Page 41 of 41An inherent complicating factor for many global firms is that their financial policies typically are designed to further the goals of the parent company and pay minimal attention to the goals of the host countries. Moreover, different financial environments make normal standards of company behavior (concerning the disposition of earnings, sources of finance, and the structure of capital) more problematic. Thus, it becomes increasingly difficult to measure the performance of international division.

2.4.4 International Strategy Options

In order to see the strategy options in global environment, carefully examine the following figure,

Figure: International strategy options

The figure represents the basic multinational strategy options that have been derived from a consideration of the location and coordination dimensions. Low coordination and geographic dispersion of functional activities are implied if a firm is operating in a multi-domestic industry and has chosen a country-centered strategy. This allows each subsidiary to closely monitor the local market conditions it faces and to respond freely to these conditions.

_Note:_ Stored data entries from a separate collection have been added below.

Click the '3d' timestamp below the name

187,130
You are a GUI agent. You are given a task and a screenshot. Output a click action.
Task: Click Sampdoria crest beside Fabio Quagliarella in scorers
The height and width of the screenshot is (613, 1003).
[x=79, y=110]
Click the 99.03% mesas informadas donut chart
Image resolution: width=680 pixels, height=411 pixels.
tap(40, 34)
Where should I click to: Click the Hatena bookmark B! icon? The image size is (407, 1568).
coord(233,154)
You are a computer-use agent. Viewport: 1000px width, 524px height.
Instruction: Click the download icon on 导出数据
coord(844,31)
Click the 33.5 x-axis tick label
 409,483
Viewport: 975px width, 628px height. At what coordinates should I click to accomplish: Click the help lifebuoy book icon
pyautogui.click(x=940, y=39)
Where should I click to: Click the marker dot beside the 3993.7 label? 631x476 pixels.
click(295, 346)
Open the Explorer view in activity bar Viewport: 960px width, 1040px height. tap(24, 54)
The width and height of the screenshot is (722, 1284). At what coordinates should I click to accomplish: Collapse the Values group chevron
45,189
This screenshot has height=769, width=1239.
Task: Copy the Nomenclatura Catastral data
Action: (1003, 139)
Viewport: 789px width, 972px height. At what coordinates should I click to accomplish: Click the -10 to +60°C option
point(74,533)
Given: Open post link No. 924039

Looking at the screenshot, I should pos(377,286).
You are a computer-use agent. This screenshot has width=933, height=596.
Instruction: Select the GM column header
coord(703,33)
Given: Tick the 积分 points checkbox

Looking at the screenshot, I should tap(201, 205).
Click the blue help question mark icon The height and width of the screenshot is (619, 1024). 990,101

High coordination and geographic concentration of functional activities result from the choice of a pure global strategy. Although some functional activities, such as, after sales service, may need to be located in each market, light control of those activities is necessary to ensure standardized performance worldwide. High foreign investment with extensive coordination among subsidiaries would describe the choice of remaining at a particular stage, such as that of an exporter. Export - based strategy with decentralized marketing would describe the choice of moving toward globalization, which a multinational firm might make.